During the week, there are Celtic-themed dance lessons. Folks exclusively eat corned beef and cabbage, chased down by a cold glass of green beer. People adorned in leprechaun attire visit hospitals, clubs, and schools. A parade includes a staged adaptation of Finnegan’s Wake.
Shortest Parade In The World
Over in Hot Springs, Arkansas, Bridge Street hosts one of the shortest parades in the world. Named “The Shortest Street In Everyday Use In The World” in the 1940s by Ripley’s Believe It Or Not, this 98-foot stretch is the location for an hour-long celebration that features a Blarney Stone Kissing Contest. Performances in the past have hosted the Dallas Cowboys cheerleaders, Smash Mouth, and Three Dog Night. The city also features a St. Patrick’s Day Zero K race, designed for athletes who really don’t want to break a sweat.
Portland, Maine Plunge
Maine isn’t the warmest state in America and St. Patrick’s Day really attracts those that prefer frigid temperatures. At 5:30 am each March 17th, swimmers brave the Paddy’s Day Plunge.
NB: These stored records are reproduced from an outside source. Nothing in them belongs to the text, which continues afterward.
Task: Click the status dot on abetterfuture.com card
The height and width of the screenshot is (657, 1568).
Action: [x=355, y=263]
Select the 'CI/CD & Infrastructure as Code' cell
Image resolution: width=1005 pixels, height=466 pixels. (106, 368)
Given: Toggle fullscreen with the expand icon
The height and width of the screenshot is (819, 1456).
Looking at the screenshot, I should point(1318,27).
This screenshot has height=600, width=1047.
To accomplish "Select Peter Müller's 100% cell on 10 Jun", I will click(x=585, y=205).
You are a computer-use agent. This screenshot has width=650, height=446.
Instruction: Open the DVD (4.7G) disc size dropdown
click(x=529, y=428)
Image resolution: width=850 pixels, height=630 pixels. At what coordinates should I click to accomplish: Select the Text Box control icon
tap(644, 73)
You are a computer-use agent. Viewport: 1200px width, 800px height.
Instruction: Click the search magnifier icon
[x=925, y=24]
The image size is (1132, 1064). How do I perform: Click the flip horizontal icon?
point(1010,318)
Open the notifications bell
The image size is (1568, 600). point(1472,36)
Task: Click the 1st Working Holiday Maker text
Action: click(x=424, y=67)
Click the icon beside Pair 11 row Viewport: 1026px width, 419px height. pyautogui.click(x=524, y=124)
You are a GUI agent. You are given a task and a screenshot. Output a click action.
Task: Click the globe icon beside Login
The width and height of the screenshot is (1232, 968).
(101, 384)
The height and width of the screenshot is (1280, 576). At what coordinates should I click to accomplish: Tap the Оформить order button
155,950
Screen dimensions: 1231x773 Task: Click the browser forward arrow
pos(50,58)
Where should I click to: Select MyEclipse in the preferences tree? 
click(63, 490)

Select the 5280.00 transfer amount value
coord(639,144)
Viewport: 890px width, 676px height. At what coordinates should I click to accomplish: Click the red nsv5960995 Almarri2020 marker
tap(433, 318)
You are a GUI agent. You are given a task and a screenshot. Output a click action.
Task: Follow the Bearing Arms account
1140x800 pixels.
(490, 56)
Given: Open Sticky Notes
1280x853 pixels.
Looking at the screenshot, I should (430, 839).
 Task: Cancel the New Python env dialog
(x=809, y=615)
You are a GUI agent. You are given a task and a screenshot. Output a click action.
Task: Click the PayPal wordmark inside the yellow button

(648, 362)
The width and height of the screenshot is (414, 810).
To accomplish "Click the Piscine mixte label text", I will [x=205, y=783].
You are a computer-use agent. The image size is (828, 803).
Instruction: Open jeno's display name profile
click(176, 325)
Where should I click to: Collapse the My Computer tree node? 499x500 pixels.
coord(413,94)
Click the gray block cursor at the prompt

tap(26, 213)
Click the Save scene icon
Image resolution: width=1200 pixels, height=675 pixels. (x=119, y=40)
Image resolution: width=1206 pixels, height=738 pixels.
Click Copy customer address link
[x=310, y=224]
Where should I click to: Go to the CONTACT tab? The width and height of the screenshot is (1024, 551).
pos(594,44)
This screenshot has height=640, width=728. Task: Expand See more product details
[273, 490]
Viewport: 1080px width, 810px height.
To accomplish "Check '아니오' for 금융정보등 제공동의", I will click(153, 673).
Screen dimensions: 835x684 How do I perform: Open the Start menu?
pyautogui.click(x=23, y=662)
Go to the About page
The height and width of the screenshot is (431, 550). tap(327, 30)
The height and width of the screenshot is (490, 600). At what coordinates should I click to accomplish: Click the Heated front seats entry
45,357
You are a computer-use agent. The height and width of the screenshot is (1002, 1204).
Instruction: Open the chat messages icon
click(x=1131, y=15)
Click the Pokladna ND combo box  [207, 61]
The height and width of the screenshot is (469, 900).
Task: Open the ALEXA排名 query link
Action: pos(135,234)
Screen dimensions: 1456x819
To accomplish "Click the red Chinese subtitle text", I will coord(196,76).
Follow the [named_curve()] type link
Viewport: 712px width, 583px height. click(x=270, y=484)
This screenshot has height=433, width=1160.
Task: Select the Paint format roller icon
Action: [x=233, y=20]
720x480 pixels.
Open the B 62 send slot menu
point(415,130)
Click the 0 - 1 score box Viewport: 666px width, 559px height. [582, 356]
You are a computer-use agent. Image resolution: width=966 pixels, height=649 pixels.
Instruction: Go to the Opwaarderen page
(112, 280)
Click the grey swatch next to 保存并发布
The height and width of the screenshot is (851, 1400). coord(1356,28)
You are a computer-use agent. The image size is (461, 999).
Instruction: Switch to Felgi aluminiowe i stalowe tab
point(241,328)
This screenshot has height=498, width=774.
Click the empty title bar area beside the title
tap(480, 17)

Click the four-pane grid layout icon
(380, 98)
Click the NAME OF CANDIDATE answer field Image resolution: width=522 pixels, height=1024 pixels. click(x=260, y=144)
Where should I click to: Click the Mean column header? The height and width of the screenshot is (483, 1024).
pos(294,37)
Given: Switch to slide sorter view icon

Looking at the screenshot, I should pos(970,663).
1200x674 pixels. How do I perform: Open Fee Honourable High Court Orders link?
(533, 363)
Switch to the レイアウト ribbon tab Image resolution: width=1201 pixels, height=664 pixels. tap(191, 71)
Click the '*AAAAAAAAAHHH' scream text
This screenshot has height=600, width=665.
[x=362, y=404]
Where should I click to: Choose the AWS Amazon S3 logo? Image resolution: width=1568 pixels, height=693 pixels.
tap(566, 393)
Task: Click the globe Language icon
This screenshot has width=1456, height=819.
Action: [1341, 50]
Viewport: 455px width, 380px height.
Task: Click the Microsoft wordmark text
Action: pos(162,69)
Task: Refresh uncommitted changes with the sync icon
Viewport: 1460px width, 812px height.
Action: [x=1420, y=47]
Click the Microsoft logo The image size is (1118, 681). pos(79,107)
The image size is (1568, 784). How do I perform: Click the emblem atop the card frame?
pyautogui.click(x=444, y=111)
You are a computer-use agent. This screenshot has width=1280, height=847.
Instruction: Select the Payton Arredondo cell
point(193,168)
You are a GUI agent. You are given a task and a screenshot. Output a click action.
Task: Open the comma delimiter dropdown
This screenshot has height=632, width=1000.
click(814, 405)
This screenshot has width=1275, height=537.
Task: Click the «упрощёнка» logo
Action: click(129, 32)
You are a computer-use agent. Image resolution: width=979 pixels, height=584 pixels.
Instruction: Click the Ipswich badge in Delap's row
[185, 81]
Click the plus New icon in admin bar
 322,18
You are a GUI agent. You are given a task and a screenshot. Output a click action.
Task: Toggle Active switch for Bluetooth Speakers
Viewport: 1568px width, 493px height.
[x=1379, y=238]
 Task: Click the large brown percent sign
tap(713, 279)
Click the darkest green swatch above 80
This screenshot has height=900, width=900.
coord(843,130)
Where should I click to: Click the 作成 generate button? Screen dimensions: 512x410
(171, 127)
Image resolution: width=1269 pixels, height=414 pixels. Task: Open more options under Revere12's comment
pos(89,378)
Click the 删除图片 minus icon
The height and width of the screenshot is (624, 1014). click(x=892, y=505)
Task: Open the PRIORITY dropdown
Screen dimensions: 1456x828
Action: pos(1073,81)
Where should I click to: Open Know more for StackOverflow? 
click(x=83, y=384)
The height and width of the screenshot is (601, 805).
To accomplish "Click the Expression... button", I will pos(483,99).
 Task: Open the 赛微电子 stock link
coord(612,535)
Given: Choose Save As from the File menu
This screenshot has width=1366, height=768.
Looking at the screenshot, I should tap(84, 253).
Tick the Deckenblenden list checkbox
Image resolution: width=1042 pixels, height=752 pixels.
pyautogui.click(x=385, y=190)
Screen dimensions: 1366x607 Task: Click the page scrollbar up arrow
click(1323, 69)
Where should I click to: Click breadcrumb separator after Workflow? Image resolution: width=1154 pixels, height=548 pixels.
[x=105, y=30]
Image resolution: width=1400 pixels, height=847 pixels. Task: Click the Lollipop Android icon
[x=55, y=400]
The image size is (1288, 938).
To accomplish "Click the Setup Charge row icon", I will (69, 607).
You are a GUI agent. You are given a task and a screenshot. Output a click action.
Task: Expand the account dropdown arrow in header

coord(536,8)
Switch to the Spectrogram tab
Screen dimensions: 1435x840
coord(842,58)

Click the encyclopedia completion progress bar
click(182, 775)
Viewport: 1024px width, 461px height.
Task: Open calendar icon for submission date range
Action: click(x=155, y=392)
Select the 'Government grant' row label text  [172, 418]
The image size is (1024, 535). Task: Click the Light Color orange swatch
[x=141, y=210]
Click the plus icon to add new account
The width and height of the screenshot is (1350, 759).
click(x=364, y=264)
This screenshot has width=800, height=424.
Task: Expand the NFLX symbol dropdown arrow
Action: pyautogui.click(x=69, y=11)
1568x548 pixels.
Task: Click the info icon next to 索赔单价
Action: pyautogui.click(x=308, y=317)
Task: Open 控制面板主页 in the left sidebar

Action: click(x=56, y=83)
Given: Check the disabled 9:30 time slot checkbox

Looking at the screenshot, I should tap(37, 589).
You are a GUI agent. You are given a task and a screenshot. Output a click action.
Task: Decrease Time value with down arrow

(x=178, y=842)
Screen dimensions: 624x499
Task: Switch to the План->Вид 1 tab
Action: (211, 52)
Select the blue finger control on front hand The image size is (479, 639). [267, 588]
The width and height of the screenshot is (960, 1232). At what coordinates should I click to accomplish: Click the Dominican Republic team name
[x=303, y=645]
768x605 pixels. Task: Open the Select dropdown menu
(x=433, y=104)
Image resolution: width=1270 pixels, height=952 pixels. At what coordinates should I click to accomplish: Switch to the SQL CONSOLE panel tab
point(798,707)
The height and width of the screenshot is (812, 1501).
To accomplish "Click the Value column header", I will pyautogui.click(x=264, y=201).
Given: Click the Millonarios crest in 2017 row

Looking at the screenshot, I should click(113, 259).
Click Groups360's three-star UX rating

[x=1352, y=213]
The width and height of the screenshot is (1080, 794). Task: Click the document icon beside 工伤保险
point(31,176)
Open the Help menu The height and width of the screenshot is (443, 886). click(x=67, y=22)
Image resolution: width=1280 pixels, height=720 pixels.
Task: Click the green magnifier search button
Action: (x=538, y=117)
Attendees jump straight into the freezing Atlantic Ocean before the sun comes up. The bad news: water temperatures are at 12-month lows in Portland during March, with lows of 37.8°F. Those who brave the frozen waves enjoy a free Irish breakfast, a live auction, and a raffle at a nearby restaurant. To date, the event has raised over $350,000 for the Portland Firefighters Children’s Burn Foundation.
One Giant Shamrock
There’s a giant shamrock in O’Neill, Nebraska.
The official Irish capital of the state, the large painted three-leaf clover is located directly in the road, at the intersection of Route 281 and Highway 20.
Visitors to the city during St. Patrick’s Day will see a lot of bizarre happenings.
The festivities conclude with the crowning of the St. Patrick’s Day King and Queen. The tradition goes beyond March; on the 17th of every month, every resident wears green in honor of the town’s Irish heritage.